**Exercise directions:** Your answer must be the exact lines from the one with "Image resolution: width=339" to the end of the data, both included, with no pictures.

**Exercise materials:**
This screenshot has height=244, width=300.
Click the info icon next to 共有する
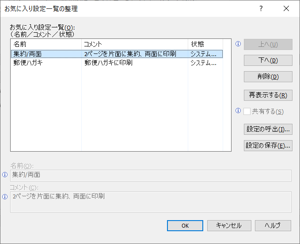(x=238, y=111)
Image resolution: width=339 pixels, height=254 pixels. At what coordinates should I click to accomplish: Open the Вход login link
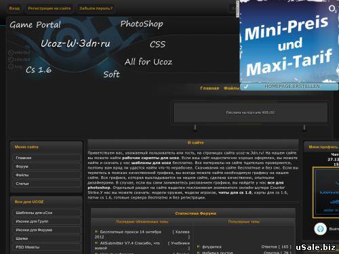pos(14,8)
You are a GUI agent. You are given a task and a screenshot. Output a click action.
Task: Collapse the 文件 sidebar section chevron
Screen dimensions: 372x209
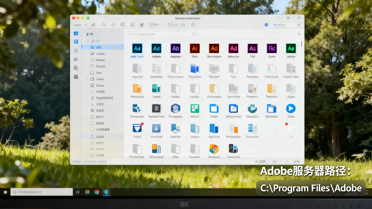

**Answer for this exercise:**
Image resolution: width=339 pixels, height=254 pixels. At what coordinates should I click to accomplish: Open the Вход login link
pos(14,8)
You are a GUI agent. You are given a task and a screenshot. Output a click action.
Task: Collapse the 文件 sidebar section chevron
Screen dimensions: 372x209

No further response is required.